_What the task asks_: Copy the rows from the start through the line containing "Image resolution: width=793", and change "Tools" to "Options" while keeping everything else the same.

"""

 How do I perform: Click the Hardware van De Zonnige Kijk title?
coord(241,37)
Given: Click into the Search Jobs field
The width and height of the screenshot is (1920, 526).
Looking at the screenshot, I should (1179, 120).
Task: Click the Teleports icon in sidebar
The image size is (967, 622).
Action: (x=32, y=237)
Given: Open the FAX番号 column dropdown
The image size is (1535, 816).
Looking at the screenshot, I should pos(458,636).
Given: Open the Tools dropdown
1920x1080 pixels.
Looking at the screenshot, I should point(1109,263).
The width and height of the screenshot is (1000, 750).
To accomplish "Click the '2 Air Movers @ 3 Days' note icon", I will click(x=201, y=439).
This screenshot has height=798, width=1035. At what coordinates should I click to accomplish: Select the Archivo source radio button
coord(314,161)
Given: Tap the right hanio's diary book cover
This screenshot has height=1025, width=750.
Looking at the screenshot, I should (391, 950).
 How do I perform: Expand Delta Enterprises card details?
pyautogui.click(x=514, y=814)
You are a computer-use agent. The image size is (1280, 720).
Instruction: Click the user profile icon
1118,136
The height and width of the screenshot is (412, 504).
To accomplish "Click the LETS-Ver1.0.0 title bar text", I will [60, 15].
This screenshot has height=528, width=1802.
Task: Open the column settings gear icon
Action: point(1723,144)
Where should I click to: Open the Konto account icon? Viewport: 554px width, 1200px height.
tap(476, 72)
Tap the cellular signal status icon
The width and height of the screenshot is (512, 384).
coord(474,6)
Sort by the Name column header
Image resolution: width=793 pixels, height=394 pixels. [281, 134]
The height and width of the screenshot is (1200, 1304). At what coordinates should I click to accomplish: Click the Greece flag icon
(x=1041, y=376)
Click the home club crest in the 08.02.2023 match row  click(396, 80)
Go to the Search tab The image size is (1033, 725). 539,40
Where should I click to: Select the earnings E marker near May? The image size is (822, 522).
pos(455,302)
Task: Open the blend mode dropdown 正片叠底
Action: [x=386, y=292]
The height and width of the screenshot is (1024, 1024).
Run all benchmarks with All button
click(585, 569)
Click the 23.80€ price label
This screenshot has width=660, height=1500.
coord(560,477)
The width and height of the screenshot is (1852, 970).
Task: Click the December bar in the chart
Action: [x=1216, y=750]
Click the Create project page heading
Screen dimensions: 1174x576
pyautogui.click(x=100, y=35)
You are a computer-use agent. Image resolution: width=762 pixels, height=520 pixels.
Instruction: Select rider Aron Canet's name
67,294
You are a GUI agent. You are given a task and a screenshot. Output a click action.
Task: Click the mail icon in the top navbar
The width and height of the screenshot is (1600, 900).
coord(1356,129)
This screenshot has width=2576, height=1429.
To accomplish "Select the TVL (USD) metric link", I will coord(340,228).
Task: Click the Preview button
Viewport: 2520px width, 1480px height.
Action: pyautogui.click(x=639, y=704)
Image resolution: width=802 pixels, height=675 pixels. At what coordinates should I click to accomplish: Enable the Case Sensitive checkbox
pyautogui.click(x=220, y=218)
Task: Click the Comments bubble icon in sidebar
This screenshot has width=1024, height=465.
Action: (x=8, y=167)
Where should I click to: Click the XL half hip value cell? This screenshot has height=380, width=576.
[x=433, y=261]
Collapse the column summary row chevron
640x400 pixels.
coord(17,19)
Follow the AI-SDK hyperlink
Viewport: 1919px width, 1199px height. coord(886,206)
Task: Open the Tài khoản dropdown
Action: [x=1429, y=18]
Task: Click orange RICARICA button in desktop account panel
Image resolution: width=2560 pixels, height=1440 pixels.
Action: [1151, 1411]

"""

_Full solution_:
 How do I perform: Click the Hardware van De Zonnige Kijk title?
coord(241,37)
Given: Click into the Search Jobs field
The width and height of the screenshot is (1920, 526).
Looking at the screenshot, I should (1179, 120).
Task: Click the Teleports icon in sidebar
The image size is (967, 622).
Action: (x=32, y=237)
Given: Open the FAX番号 column dropdown
The image size is (1535, 816).
Looking at the screenshot, I should pos(458,636).
Given: Open the Options dropdown
1920x1080 pixels.
Looking at the screenshot, I should point(1109,263).
The width and height of the screenshot is (1000, 750).
To accomplish "Click the '2 Air Movers @ 3 Days' note icon", I will click(x=201, y=439).
This screenshot has height=798, width=1035. At what coordinates should I click to accomplish: Select the Archivo source radio button
coord(314,161)
Given: Tap the right hanio's diary book cover
This screenshot has height=1025, width=750.
Looking at the screenshot, I should (391, 950).
 How do I perform: Expand Delta Enterprises card details?
pyautogui.click(x=514, y=814)
You are a computer-use agent. The image size is (1280, 720).
Instruction: Click the user profile icon
1118,136
The height and width of the screenshot is (412, 504).
To accomplish "Click the LETS-Ver1.0.0 title bar text", I will [60, 15].
This screenshot has height=528, width=1802.
Task: Open the column settings gear icon
Action: point(1723,144)
Where should I click to: Open the Konto account icon? Viewport: 554px width, 1200px height.
tap(476, 72)
Tap the cellular signal status icon
The width and height of the screenshot is (512, 384).
coord(474,6)
Sort by the Name column header
Image resolution: width=793 pixels, height=394 pixels. [281, 134]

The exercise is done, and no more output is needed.